Dip coating of poly(ethyl methacrylate) and composites from solutions in isopropanol-water co-solvent

This paper reports the feasibility of fabrication of poly(ethyl methacrylate) (PEMA) and composite films by a dip coating method. We demonstrate that PEMA can be dissolved in a mixed isopropanol-water co-solvent avoiding the use of traditional toxic solvents. The feasibility of fabricating concentrated solutions of high molecular weight PEMA is a key factor the fabrication of monolayer or multilayer coatings by a dip coating method. The solubilization range is established and 10 g L-1 PEMA solutions are prepared with water/isopropanol volume ratio (R-S) of 0.015-0.380. PEMA precipitation is observed at R-S > 0.4. It is found that PEMA solutions with concentration as high as 50 g L-1 can be obtained at R-S = 0.176. The deposit mass is influenced by R-S, PEMA concentration and number of the deposited layers. PEMA coatings provide corrosion protection of stainless steel in 3% NaCl solutions. The dip coating method is used for the fabrication of composite coating, containing layered double hydroxide LiAl2(OH)(7)center dot 2H(2)O (LiAlDH) and PEMA. LiAlDH is prepared by novel solid state synthesis method, which is simple, waste-free and facilitates the control of stoichiometry. The synthesis time decreases with increasing synthesis temperature from 20 degrees to 70 degrees C. The relatively short synthesis time makes this low-temperature method suitable for the large scale production of LiAlDH. This waste-free method is promising for the fabrication of other advanced DHs. LiAlDH shows advanced properties for its applications as flame retardant additive (FR) for polymer coatings. LiAlDH outperforms traditional inorganic FR materials of hydroxide type. Another finding is that PEMA-LiAlDH interactions facilitated the fabrication of stable suspensions for dip coating of composites. Corrosion protection of PEMA-LiAlDH coatings with different LiAlDH content is investigated. The advantages of bi-layer coatings containing individual layers with different compositions are demonstrated. The proposed method is promising for the fabrication of other composites, containing various functional materials in the PEMA matrix, which can be deposited as monolayers, multilayers or coatings of graded composition.

--*--

- Work instructions:
According to the dip coating abstract, what factors influence the deposit mass? List them. The records that come next are separate material, unconnected to the dip coating abstract.

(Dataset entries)
--*--

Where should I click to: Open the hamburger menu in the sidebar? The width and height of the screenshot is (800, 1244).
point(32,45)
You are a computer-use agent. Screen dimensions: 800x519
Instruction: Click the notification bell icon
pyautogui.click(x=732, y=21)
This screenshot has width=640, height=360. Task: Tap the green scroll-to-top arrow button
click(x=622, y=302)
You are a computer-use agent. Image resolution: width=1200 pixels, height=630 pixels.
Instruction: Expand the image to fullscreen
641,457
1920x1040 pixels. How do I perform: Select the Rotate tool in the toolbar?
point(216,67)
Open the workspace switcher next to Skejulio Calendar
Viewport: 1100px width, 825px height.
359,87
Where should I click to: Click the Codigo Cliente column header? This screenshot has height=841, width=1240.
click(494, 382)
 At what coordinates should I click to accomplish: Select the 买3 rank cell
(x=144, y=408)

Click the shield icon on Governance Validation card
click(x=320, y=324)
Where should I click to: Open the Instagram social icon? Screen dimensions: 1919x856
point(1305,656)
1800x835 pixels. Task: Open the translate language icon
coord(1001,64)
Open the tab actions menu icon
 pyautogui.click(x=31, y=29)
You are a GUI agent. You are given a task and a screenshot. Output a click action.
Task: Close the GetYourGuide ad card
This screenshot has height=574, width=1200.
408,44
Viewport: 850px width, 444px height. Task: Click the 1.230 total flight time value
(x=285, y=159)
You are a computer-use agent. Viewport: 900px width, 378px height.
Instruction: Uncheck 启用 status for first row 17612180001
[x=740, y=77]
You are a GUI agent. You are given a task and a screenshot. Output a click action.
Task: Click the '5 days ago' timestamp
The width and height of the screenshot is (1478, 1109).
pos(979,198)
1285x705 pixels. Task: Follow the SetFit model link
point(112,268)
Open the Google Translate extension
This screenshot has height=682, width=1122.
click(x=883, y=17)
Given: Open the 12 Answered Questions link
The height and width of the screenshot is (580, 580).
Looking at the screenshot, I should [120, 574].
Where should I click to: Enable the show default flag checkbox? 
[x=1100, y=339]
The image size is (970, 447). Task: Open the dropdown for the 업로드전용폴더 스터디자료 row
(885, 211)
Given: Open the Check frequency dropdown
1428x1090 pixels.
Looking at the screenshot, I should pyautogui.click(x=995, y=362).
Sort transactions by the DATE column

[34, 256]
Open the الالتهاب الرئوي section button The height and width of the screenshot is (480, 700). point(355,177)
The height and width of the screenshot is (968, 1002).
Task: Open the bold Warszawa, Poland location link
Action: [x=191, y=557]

--*--

- Answer space:
- Water/isopropanol volume ratio (R-S)
- PEMA concentration
- Number of the deposited layers